Chris Darrow: (Musician): By 1968, they had a number of hits with Still’s ‘Bluebird’ and ‘Rock And Roll Woman’ and Neil Young’s ‘Mr. Soul,’ as well as ‘Expecting To Fly’ and ‘Broken Arrow.’ The band had some tension among the members, both personally and musically, and began to go in opposite directions. I went to their final concert at the Sports Arena in Long Beach. The set was long and intense and ended with a long 20 plus minute version of ‘Bluebird.’Country Joe & The Fish and Canned Heat were also on the bill.
Rodney Bingenheimer (Deejay): I went to Buffalo Springfield’s last concert in Long Beach too. Neil was back in the band. I really liked drummer Dewey Martin and at the gig he dedicated ‘Good Time Boy’ to me. I was on the side of the stage and it was the best time I ever heard the group live. I was really sad when the band broke up. I was bummed out when I heard Buffalo Springfield was ending.
Rick Rosas: (Musician) Mark Guerrero and I went. It was pretty heavy. I was so young. It was really good. Some of the guitars were out of tune.
Mark Guerrero (Musician): It was a great show with one of its highlights being a hot version of ‘Uno Mundo,’ but it was sad to know it was the end of the road for the band.
Denny Bruce: (Record producer/manager): Neil [Young], Jack [Nitzsche] and I had a limo. Jimmy Messina came home with us. His head down and crying, “I can’t believe it’s over.” It was a sense of relief for Neil. He was glad it was over.
I witnessed Buffalo Springfield live on stage during December 1966 at the Santa Monica Civic Auditorium and The Hollywood Bowl in April ’67
Their three ’66-68 albums were always debuted over the Southern California airwaves before the rest of the world discovered them. You really had to live in Hollywood then to further understand and comprehend the initial impact of these regionally-birthed discs and artwork design. Thankfully, I was there.

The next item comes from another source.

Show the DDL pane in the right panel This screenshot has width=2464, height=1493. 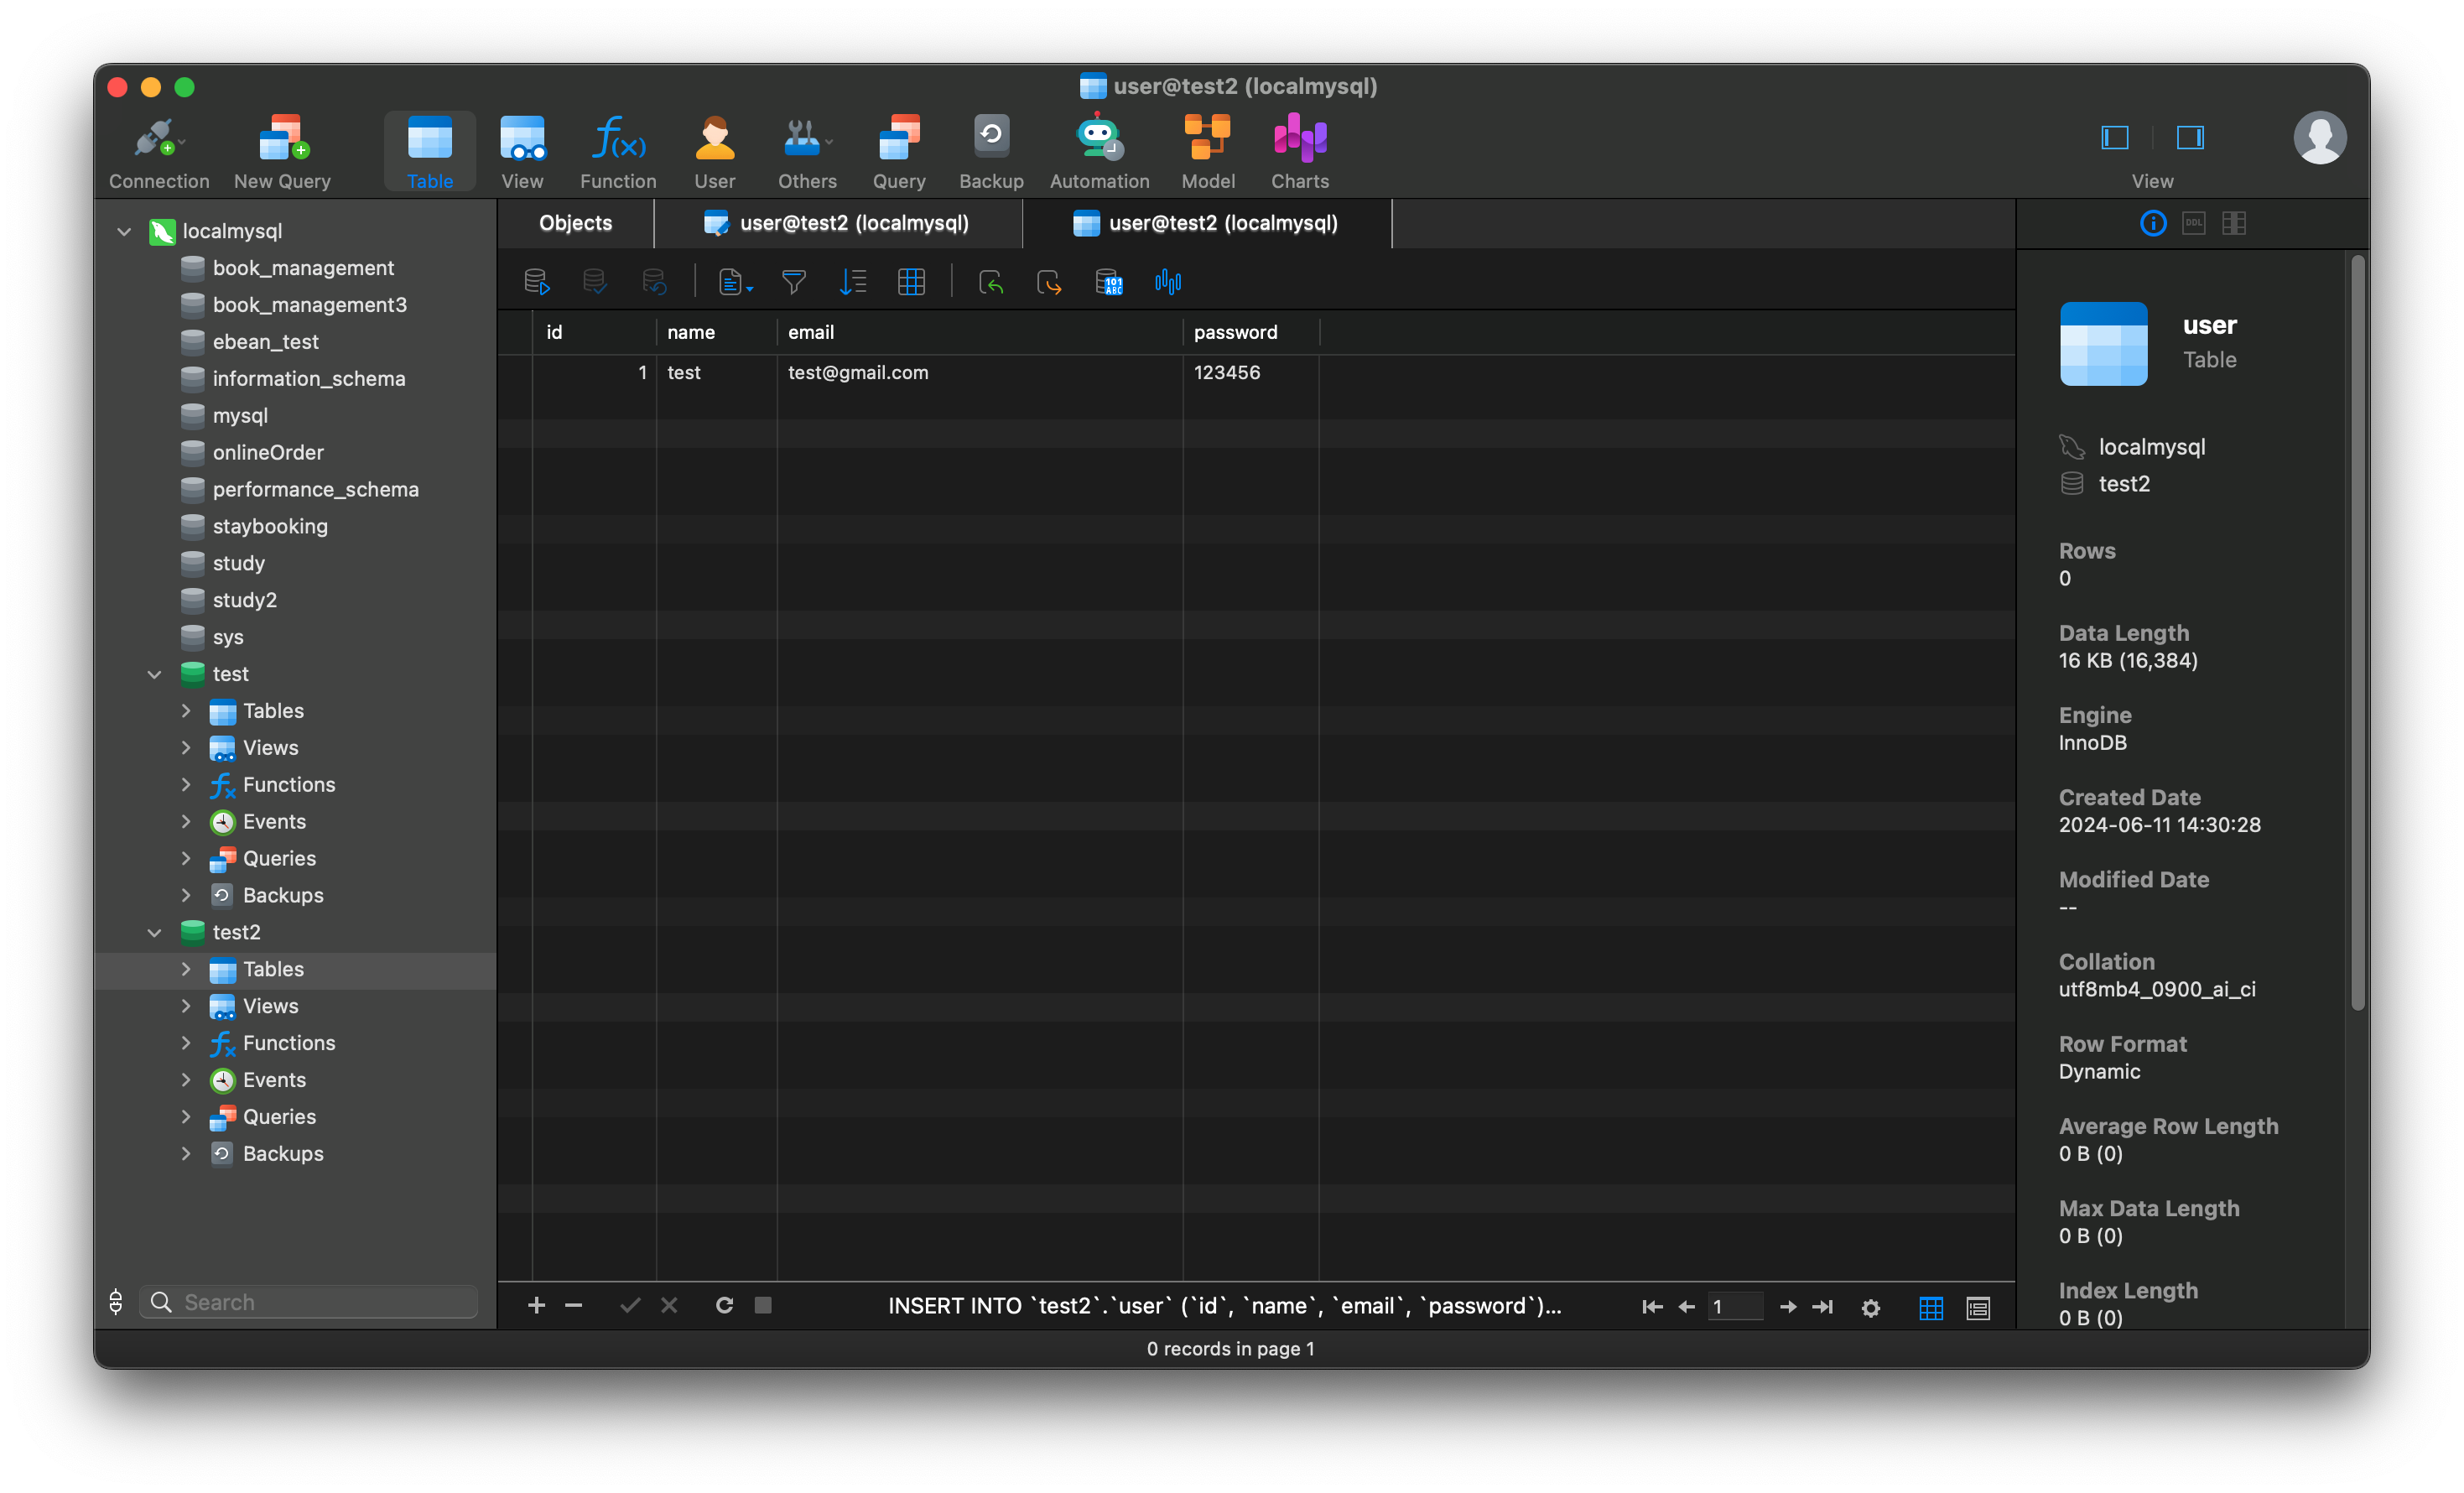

On 30th July, ’68, Last Time Around, a posthumous album by Buffalo Springfield materialised. Besides supplying bass on the LP, Jim Messina served as engineer and producer. He had earlier assisted Young in assembling ‘Broken Arrow’ and engineered Stills’ ‘Rock And Roll Woman’ for Buffalo Springfield Again.
By Last Time Around, Neil Young was faintly involved with the band and had apparently split their group scene for good. But not before providing ‘I Am a Child’ and ‘On the Way Home’.
Richie Furay: Neil could not see himself as second fiddle. He couldn’t and wouldn’t see himself as just a member of the band, one of the five guys.
Pete Johnson in The Los Angeles Times praised the platter: “Within the Springfield were three of the best pop songwriters, singers, and guitarists to be found in any American rock group. I have never seen a group use three guitars as tastefully as they do, weaving a finely detailed fabric whose pattern never blurred from overlapping.”